◆ Text block:
=== Section Start ===

At the request of the prosecutor's office, the 600 kilograms of meat were sent to a laboratory in order to determine what kind of meat it was. Samples were taken from various packages, and results showed that a majority of it was dog meat. However, law enforcement officials later stated that they were unable to completely verify that all 600 kilograms were dog meat due to a lack of resources.

In the end, no evidence implicating Malyshev in other murders ever surfaced, and since results from polygraph tests could not be admitted as evidence, he was only charged with the murders of Suvorova and Anton. The trial was held behind closed doors at Perm Regional Court, and due to this much of the process and materials related to the case were never released to the public. In 2000, Malyshev was found guilty on all charges and sentenced to 25 years' imprisonment, with two of these years counting as time served due to the fact he was immediately detained at a penal colony after his arrest.

== Imprisonment and release ==
After his conviction, Malyshev was transferred to the high-security penal colony No. 10 in Chusovoy. At the said colony, he was placed in a 200-bed unit and worked as a food handler, a prestigious position that allowed him unlimited access to food. As a result, Malyshev quickly gained weight, and while he participated in boxing competitions, he did not achieve any outstanding results.

=== Section End ===

◆ Dataset records:
=== Section Start ===

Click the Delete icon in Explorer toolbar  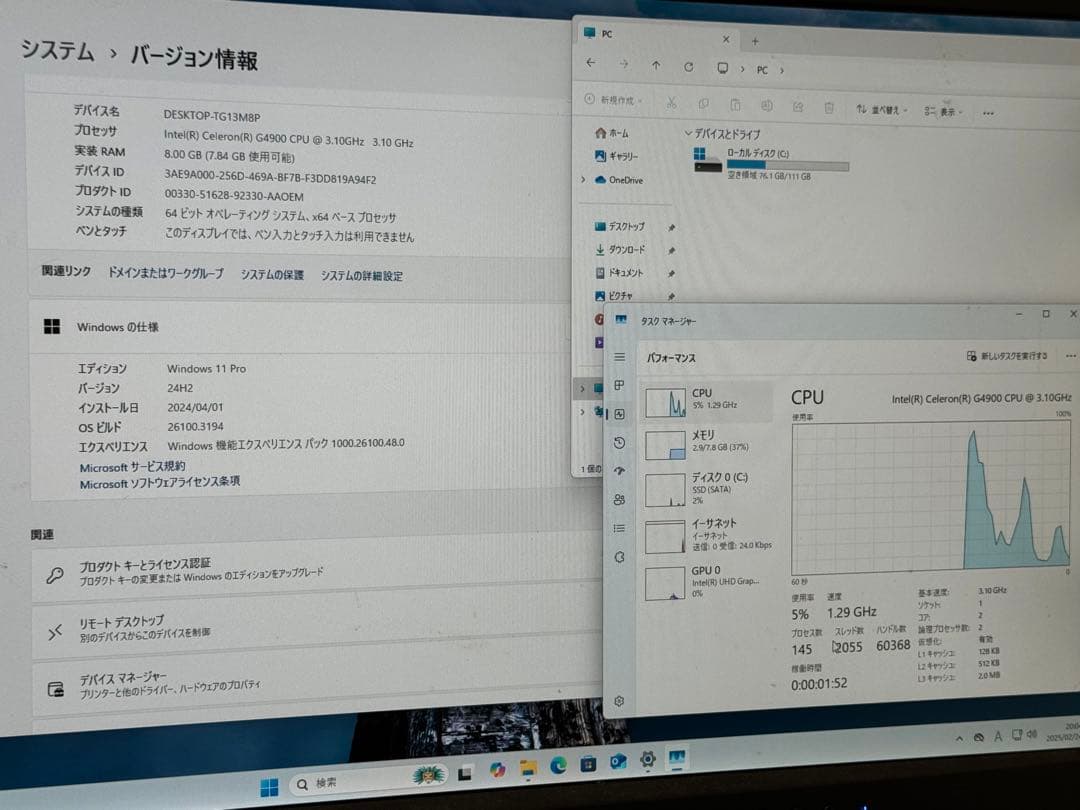(830, 103)
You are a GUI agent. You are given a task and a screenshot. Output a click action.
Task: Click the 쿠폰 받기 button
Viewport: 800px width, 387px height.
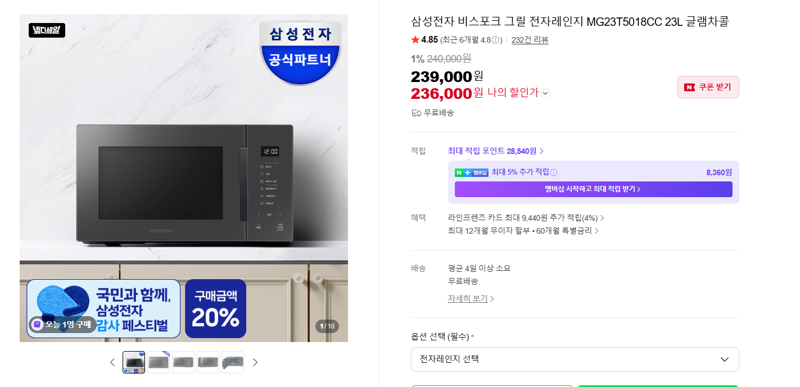(708, 87)
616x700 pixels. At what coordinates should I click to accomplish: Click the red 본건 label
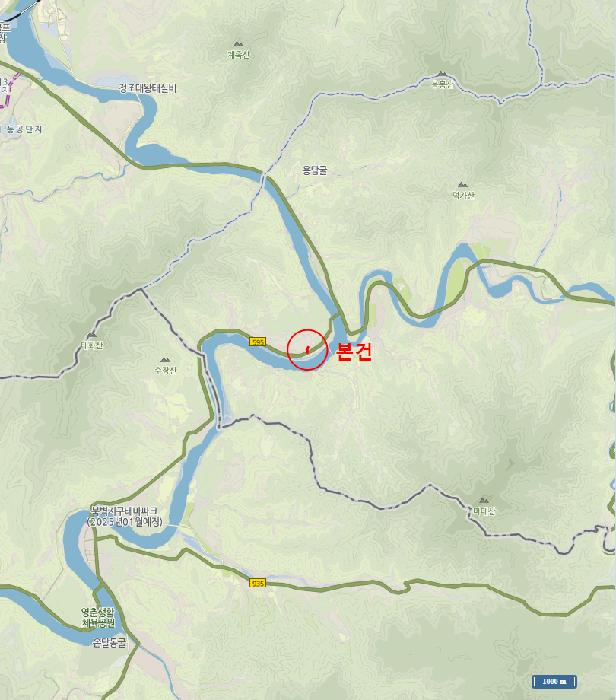pos(353,352)
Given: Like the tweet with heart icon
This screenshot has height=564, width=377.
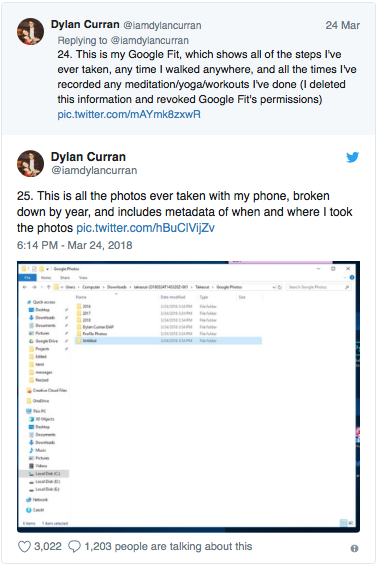Looking at the screenshot, I should tap(24, 546).
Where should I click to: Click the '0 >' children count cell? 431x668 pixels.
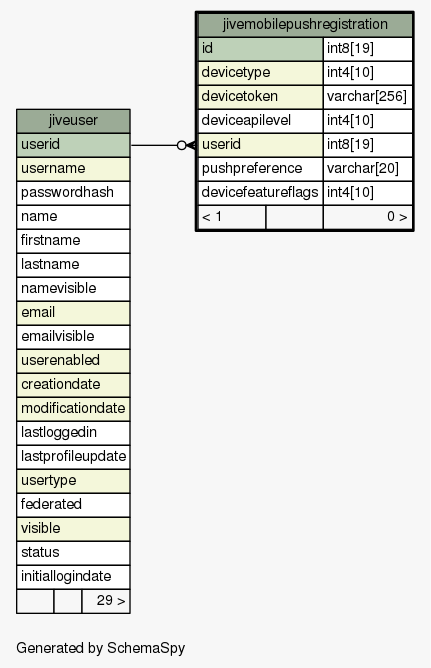[x=368, y=217]
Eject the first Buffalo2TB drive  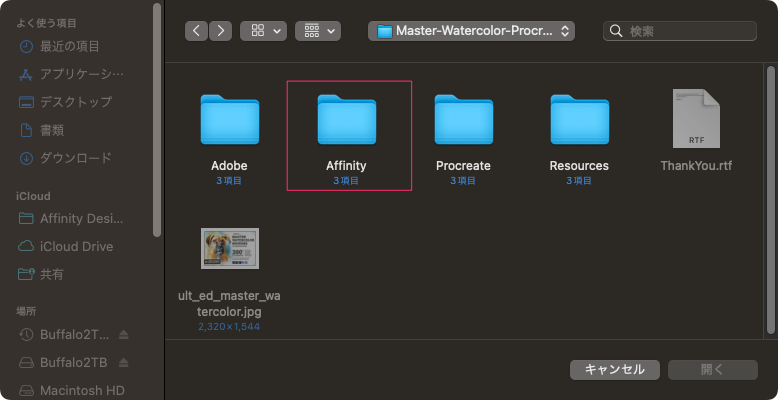pos(123,334)
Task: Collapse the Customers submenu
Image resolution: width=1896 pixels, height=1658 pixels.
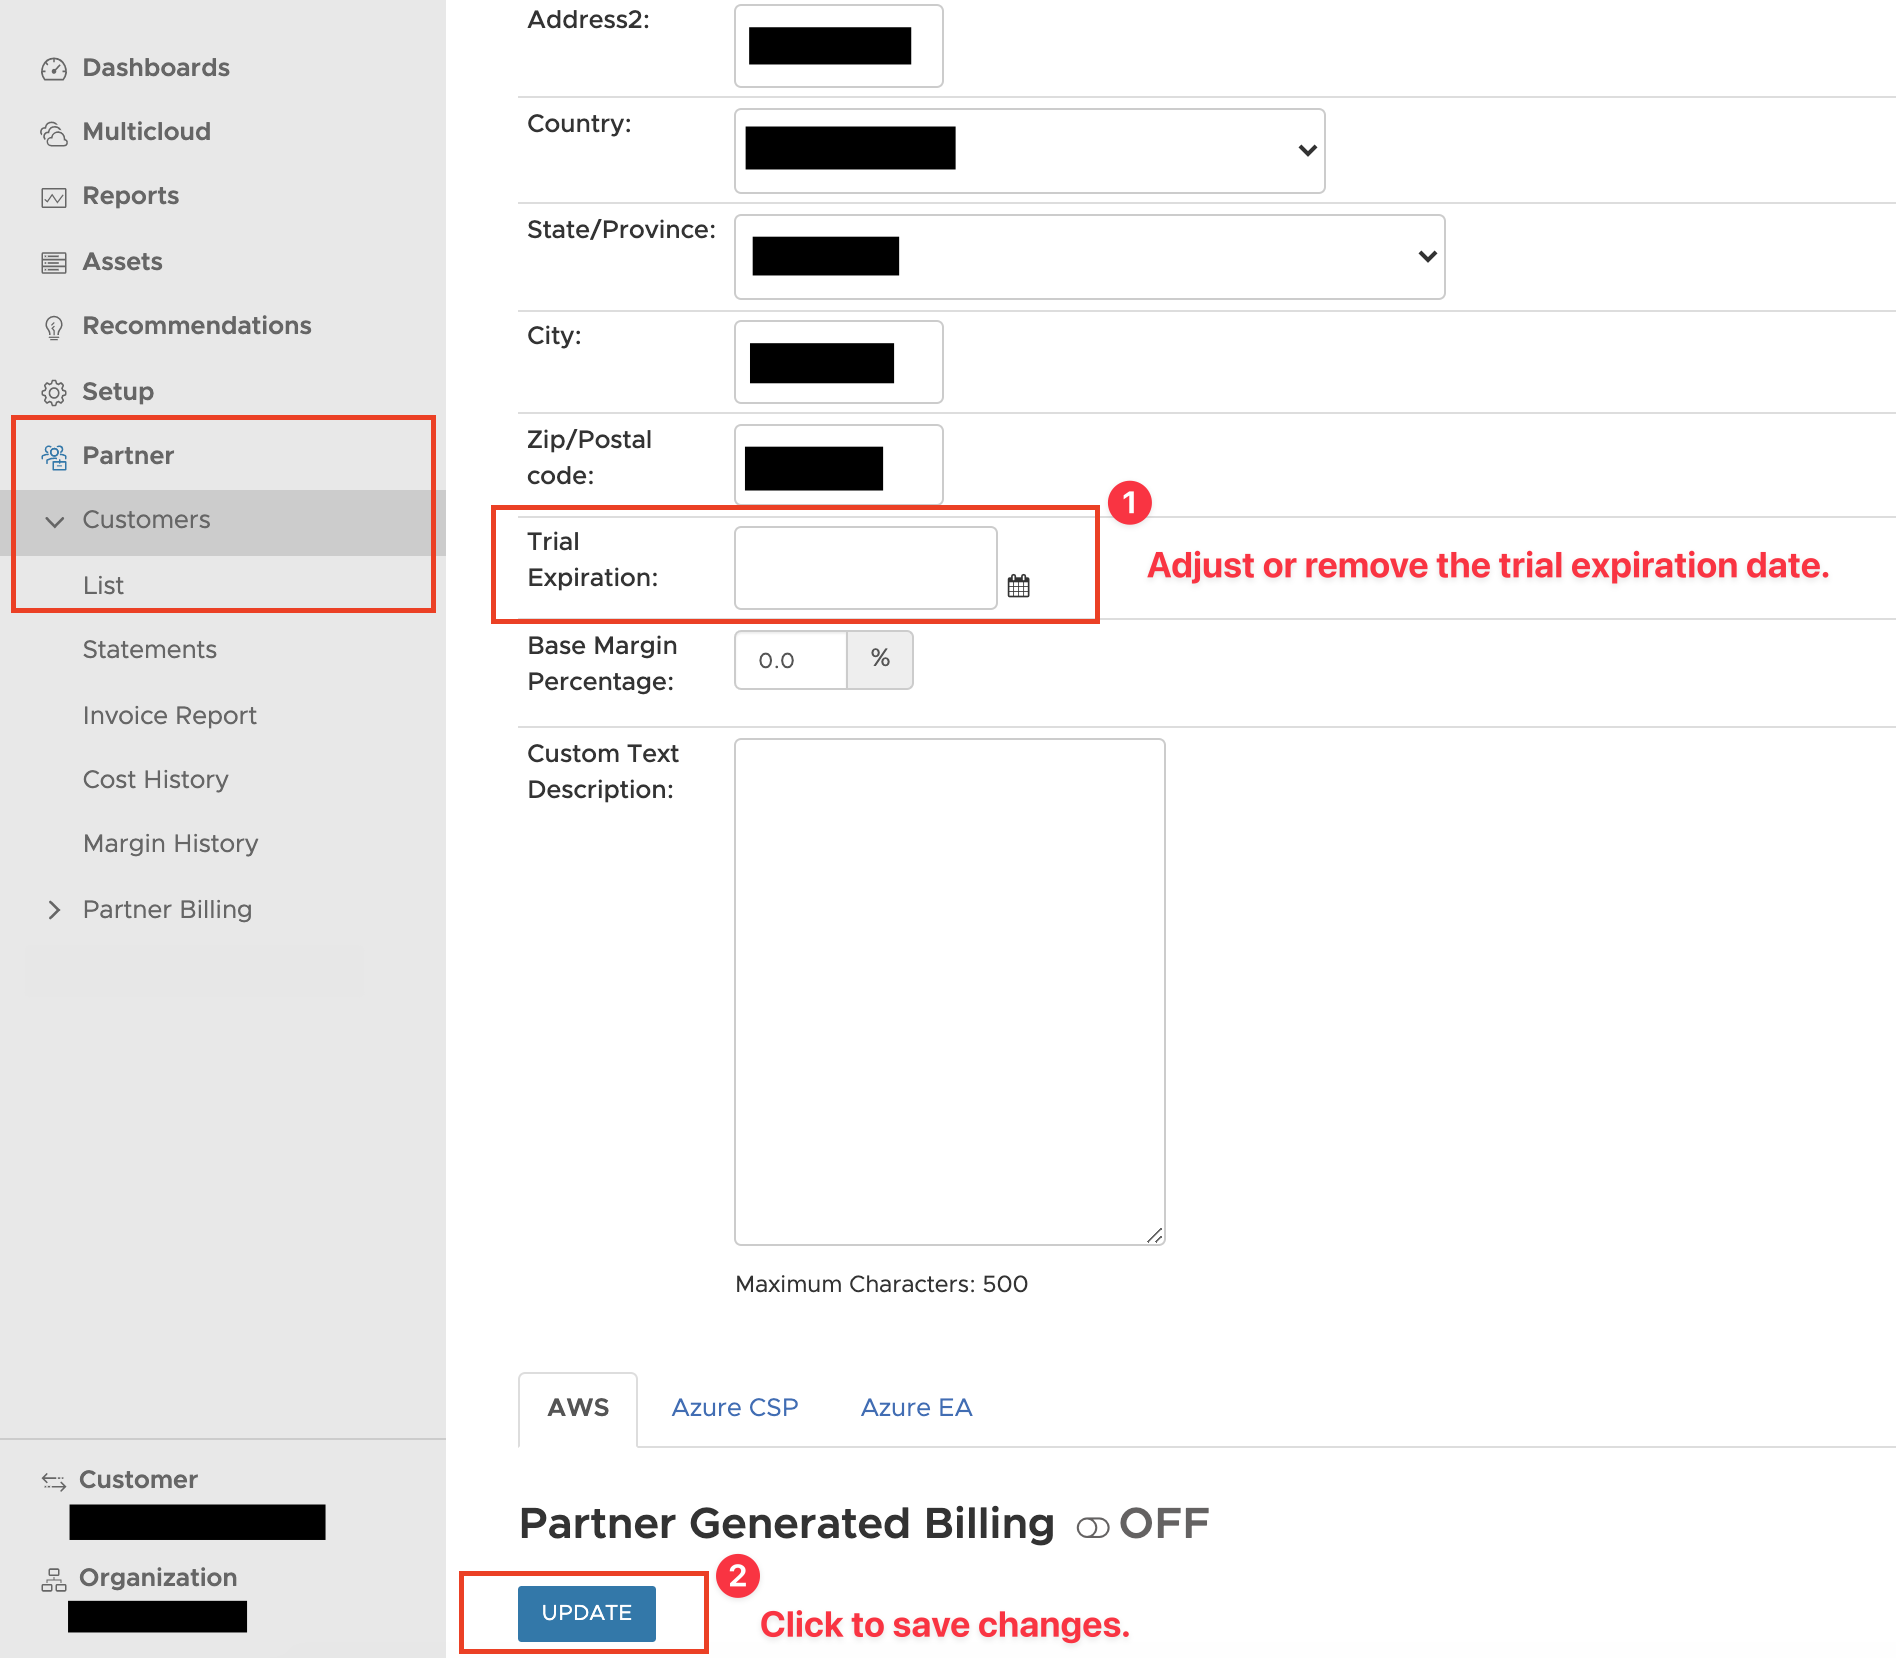Action: [55, 521]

=== Section End ===

◆ Directions for this task: Copy the stretch of the Malyshev text above from "At the request" through "lack of resources.", word for word.

◆ Written solution:
At the request of the prosecutor's office, the 600 kilograms of meat were sent to a laboratory in order to determine what kind of meat it was. Samples were taken from various packages, and results showed that a majority of it was dog meat. However, law enforcement officials later stated that they were unable to completely verify that all 600 kilograms were dog meat due to a lack of resources.